Wednesday, April 30, 2014

Puppet Internals - Basic Modeling with RGen

Modeling Process - an example

In the previous post about modeling I covered the basic principles of models, i.e. - A model is an abstraction, a model that describes a model is a meta-model, and finally a model that defines the grammar for how meta-models are written is called a meta-meta model.

Since this may sound like hocus-pocus, I am going to show concrete examples of how this works. Before we can start doing tricks with meta-models, we must have something concrete to model, and we must learn the concepts to use to express these models, and that is the focus of this post.

I am going to use the RGen Metamodel Builder API, a Ruby DSL for creation of meta models to illustrate simply because it is the easiest way to create a model.

Modeling Process - an example

When we are modeling, we typically produce the model in several iterations - first just starting loosely with the nouns, verbs, and attributes of our problem domain. We recently did this exercise for a first version of Puppet's future Catalog Builder, and it went something like this:

  • We need to be able to build a Catalog
  • A Catalog contains Resources
  • A Resource describes a wanted state of a particular resource type in terms of Properties
  • A Resource also describes Parameters that are input to the resource provider performing the work
  • It would be great if we could define a catalog consisting of multiple catalogs to be applied in sequence - maybe Section is a good name for this
  • While the catalog is built we need to be able to make future references
  • We need to track where resources in the catalog originates (they may be virtual and exported from elsewhere)
  • ... etc.

Once we settled on a handful of statements, we could then whiteboard a tentative model, and reason about the implications. We continued with all the various sets of requirements, and we took pictures of the whiteboard, and made some written notes to remember what we did.

Next step was to document this more formally. I used the graphical modeling tool for Eclipse to make a diagram. Using this diagram, we then walked through it, continued discussing / testing use cases, and revising the diagram. The revised diagram after a couple of iterations looks like this:

At this point in the lifecycle of the model, it is fastest to make changes in the graphical tool, and it is much faster and easier to communicate what the model means than if everything is written in a programming language. After a while though, it becomes somewhat tedious to describe all the details in the diagram, and while we can use the output directly from the tool to get a version in Ruby, we really want to maintain the original model in Ruby source code form.

We then made an implementation of the model in Ruby that you can view on github.

The work of making the diagram and the implementation in Ruby took me something like 4 hours spread out over the breaks we took while discussing and white-boarding.

We expect to revise this model several times until it is done. If we want to generate a graph, we can now go in the other direction and create input to the graphical tool from the code we wrote in Ruby.
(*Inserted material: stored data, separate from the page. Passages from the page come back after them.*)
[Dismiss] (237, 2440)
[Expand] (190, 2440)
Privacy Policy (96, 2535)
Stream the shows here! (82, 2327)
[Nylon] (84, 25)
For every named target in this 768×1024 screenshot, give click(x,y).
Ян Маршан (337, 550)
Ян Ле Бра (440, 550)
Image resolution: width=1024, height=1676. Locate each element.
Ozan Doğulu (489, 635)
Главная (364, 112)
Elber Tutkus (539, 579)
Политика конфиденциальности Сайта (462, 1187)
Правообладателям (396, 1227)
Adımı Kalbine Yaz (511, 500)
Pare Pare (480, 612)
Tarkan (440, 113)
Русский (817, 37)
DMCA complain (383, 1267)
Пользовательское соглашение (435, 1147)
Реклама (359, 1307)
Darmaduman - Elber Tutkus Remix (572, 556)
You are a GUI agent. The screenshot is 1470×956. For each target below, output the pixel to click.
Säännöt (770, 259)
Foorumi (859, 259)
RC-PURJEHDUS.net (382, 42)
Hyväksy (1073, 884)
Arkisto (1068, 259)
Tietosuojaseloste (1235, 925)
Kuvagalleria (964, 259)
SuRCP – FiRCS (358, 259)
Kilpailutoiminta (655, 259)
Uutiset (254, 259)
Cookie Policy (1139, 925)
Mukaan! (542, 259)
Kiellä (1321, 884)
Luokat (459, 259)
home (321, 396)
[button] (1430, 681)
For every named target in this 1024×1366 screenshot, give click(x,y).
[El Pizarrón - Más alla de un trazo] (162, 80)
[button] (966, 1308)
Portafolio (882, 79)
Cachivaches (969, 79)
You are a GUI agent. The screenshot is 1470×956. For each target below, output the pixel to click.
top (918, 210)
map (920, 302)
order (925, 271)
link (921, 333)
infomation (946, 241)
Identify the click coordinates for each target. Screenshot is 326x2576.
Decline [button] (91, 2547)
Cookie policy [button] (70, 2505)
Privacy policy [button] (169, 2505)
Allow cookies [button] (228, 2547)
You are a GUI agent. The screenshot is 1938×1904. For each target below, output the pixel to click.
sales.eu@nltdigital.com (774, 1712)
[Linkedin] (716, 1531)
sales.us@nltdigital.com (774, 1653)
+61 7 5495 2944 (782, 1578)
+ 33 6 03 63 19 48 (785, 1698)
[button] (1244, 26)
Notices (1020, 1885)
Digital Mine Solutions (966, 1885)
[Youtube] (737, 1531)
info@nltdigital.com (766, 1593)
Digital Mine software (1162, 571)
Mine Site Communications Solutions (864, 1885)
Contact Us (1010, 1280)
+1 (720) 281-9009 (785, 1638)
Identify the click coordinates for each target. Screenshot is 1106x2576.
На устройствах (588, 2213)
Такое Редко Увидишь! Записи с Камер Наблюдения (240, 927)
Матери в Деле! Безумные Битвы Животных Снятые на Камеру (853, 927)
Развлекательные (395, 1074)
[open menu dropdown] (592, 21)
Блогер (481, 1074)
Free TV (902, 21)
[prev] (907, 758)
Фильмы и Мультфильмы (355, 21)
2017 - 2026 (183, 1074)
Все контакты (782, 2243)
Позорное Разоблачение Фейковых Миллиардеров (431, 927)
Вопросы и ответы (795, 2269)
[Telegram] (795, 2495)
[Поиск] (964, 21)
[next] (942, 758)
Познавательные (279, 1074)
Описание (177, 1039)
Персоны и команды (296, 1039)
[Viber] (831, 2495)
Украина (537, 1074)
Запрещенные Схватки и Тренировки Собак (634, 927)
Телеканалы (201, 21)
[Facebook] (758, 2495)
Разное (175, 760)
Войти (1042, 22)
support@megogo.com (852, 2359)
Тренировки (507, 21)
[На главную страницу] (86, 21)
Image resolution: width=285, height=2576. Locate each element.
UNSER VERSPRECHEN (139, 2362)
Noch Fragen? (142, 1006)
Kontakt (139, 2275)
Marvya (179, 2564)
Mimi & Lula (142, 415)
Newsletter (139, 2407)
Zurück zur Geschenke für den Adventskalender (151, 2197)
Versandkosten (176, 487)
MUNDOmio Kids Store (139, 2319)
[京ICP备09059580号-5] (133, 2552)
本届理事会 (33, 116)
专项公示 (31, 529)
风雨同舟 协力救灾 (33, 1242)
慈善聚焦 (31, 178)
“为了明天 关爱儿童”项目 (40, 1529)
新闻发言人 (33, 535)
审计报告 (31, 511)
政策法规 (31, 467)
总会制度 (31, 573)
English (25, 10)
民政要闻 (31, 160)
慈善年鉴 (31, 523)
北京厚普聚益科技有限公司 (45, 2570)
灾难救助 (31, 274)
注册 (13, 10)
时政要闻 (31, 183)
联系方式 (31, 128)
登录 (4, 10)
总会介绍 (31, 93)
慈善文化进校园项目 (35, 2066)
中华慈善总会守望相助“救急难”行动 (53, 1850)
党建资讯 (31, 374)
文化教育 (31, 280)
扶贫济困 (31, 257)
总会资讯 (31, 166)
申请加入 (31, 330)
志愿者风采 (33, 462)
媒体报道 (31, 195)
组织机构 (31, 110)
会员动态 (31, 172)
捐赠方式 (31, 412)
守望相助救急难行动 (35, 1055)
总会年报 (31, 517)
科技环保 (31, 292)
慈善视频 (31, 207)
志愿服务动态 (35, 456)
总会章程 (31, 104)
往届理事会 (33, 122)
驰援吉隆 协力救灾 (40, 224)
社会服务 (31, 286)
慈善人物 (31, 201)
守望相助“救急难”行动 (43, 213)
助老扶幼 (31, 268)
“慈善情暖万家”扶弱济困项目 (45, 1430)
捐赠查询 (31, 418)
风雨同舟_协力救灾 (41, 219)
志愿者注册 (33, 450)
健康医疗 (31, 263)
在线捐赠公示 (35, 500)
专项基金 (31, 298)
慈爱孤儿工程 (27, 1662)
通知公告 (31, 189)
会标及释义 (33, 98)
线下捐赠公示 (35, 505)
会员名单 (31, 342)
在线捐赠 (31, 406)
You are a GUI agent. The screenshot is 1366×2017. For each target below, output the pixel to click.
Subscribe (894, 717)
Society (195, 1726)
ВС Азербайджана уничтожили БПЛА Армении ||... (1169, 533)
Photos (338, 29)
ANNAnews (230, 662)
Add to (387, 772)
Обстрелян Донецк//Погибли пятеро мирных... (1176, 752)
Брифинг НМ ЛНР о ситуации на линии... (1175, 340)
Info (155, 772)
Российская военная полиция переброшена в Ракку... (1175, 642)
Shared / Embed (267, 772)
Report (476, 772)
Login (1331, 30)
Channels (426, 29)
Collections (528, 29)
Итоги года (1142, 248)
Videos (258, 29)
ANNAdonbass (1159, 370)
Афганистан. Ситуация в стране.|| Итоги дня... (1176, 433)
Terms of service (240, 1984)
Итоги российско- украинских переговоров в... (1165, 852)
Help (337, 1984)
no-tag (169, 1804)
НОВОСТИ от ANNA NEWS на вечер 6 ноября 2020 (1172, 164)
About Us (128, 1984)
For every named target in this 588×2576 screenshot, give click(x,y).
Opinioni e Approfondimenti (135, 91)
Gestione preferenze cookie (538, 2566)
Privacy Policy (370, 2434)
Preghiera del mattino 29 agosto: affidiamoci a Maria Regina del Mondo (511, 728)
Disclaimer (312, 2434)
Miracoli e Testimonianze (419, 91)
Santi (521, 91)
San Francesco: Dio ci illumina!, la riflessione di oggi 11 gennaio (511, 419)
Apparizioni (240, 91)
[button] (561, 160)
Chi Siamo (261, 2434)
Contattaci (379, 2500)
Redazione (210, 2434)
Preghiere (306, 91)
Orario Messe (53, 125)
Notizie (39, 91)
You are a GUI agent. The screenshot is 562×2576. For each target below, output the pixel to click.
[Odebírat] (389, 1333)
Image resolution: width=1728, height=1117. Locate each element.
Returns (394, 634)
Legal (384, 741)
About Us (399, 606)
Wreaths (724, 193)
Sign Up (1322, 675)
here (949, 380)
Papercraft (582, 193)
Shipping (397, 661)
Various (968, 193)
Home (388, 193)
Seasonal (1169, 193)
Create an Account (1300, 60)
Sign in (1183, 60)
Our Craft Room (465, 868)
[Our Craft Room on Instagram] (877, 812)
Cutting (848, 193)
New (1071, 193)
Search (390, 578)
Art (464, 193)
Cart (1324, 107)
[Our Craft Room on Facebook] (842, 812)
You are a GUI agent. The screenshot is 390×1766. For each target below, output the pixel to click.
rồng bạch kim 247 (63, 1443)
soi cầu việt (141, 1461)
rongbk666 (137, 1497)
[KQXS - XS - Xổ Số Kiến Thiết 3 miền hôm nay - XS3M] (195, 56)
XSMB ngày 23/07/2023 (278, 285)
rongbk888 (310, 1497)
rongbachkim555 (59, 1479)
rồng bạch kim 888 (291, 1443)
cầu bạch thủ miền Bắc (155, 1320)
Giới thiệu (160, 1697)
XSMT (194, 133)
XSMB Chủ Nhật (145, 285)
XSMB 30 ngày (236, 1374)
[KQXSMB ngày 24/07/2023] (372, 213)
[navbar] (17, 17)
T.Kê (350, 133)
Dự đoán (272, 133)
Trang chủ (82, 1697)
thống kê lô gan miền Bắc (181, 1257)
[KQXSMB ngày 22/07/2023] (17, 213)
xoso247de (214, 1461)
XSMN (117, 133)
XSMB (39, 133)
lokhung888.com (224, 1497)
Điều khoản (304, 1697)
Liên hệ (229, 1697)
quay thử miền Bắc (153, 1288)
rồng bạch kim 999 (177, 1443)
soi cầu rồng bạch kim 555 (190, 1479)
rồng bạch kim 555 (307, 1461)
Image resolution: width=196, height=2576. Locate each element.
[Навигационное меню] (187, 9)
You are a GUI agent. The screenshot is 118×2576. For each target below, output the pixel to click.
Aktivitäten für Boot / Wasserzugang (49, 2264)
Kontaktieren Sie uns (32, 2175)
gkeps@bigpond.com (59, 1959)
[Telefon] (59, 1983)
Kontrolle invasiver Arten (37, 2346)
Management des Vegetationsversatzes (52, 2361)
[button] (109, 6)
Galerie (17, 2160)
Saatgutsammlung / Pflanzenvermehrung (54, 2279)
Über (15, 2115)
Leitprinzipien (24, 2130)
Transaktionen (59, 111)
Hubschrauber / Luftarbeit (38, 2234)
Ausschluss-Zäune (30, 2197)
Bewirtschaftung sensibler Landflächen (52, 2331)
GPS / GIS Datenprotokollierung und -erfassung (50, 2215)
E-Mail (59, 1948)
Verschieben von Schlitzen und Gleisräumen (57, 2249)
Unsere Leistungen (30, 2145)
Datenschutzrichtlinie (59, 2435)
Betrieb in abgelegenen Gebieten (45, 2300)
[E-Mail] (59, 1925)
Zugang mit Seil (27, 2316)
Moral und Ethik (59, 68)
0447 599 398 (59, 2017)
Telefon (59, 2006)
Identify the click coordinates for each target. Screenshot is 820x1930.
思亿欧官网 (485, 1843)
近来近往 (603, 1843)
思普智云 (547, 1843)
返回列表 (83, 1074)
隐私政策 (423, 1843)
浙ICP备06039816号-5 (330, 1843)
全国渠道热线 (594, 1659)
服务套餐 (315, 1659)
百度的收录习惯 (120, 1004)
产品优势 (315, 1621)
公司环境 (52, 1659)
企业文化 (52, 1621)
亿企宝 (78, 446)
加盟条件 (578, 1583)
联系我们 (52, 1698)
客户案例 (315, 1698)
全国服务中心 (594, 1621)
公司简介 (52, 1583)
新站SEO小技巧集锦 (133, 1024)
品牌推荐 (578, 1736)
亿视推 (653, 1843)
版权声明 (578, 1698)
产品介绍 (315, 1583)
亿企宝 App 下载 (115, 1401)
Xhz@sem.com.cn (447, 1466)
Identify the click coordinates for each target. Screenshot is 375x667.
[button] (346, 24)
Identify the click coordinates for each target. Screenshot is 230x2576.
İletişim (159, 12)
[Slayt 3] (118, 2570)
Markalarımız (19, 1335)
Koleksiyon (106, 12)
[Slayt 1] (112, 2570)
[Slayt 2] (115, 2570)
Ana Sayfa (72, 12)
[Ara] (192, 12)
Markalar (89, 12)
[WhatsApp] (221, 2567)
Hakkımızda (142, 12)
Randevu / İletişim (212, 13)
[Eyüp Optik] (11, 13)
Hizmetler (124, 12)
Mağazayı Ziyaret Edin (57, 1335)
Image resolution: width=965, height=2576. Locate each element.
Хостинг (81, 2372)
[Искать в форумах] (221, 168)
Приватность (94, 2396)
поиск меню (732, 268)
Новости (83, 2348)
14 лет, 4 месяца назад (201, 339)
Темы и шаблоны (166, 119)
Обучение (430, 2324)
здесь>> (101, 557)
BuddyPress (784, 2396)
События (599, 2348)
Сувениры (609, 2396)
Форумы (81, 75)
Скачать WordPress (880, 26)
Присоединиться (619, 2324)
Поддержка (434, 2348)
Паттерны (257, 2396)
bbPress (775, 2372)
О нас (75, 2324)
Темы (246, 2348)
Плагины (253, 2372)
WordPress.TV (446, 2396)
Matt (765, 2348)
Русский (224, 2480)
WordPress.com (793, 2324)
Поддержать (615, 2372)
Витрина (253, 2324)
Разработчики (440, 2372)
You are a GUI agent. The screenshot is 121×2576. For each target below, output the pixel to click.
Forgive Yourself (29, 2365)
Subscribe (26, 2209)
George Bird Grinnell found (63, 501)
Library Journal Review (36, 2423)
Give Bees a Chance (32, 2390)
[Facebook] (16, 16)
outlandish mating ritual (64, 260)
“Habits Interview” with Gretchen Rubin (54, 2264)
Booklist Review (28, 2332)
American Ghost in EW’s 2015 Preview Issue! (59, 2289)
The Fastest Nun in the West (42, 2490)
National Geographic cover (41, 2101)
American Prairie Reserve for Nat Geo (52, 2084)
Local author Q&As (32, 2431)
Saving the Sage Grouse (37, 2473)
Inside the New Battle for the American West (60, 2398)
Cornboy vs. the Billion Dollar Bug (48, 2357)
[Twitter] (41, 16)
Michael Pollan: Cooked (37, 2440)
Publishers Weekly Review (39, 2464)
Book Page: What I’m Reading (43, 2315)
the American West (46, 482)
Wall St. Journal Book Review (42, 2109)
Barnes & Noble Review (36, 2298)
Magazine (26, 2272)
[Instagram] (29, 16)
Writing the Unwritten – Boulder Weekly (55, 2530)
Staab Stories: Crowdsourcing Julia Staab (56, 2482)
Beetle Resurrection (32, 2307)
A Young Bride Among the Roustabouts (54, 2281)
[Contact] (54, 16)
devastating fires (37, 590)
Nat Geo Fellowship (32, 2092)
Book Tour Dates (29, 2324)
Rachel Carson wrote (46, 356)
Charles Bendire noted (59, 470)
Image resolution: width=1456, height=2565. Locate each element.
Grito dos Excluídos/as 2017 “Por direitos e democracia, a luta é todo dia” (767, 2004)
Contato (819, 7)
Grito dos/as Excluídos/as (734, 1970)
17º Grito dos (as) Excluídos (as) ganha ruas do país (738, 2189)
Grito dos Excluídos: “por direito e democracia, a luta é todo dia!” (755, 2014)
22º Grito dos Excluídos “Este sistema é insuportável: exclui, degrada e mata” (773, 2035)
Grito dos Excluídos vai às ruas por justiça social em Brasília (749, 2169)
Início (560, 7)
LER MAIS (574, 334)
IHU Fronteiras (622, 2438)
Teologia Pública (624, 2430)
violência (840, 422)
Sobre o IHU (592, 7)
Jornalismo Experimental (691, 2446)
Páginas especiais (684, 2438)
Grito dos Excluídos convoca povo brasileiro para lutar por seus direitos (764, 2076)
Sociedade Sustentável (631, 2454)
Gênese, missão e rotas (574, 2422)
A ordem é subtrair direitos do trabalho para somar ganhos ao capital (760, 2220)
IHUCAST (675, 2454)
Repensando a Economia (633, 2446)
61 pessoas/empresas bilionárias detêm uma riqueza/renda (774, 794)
This is basically a transformation from the Ruby code to Ecore in XMI since that is what the graphical tool understands.

The reason why I included this real life example is to show something that is relevant to the Puppet community. I am however going to switch to toy examples to demonstrate the various techniques when modeling since any real life model tends to overshadow the technique with domain specific issues - i.e. this post is not about the Catalog-model, it is about modeling in general.

Concepts

The basic concepts used when modeling are:

  • We model classifiers / classes
  • Classes have named features
  • A feature is an attribute of a simple data type, or a relationship to another class
  • Attributes can be multi valued
  • A relationship can describe containment
  • A relationship can be uni-, or bi-directional (a bi-directional reference allows us to conveniently navigate to an object that is "pointing to" the object in question).
  • Relationships can be multi valued at one side (or both sides for non containment relationships).
  • The term multiplicity is sometimes used to denote optional/single/multi-value in relationships, e.g. 0:1, 1:1, 0:M, 1:M, or M:M
  • An abstract class can not be instantiated
  • Ecore also contains modeling of interfaces, this is mostly useful for Java and I am going to skip explaining these.

Classes

When using RGen's Meta Model Builder, the classes in a model are simply placed in a module and made to inherit the base class RGen::MetamodelBuilder::MMBase. It is common to let each meta model define an abstract class that signals that it is part of that model.

require 'rgen/metamodel_builder'

module MyModel
  # Let RGen know this module is a model
  extend RGen::MetamodelBuilder::ModuleExtension

  # An abstract class that makes it easier to check if a given
  # object is an element of "MyModel"
  #
  class MyModelElement < RGen::MetamodelBuilder::MMBase
    # We make this class abstract to make it impossible to create instances of it
    abstract
  end

  class Car < MyModelElement
    # definition of Car
  end
end

At this point we cannot really do much except create an instance of a Car

require 'mymodel'
a_car = MyModel::Car.new

Attribute Features

Attribute features are used to define the attributes of the class that are represented by basic data types. Attributes have a name, a type, and multiplicity. A single value attribute is defined by calling has_attr, a multivalued attribute by calling has_many_attr.

The basic data types are:

  • String
  • Integer
  • Float
  • Numeric
  • Boolean
  • Enum

You can also use the completely generic Object type, but this also means that the model cannot be serialized, so this should be avoided. It is also possible to reference implementation classes, but this should also be avoided for serialization and cross platform reasons.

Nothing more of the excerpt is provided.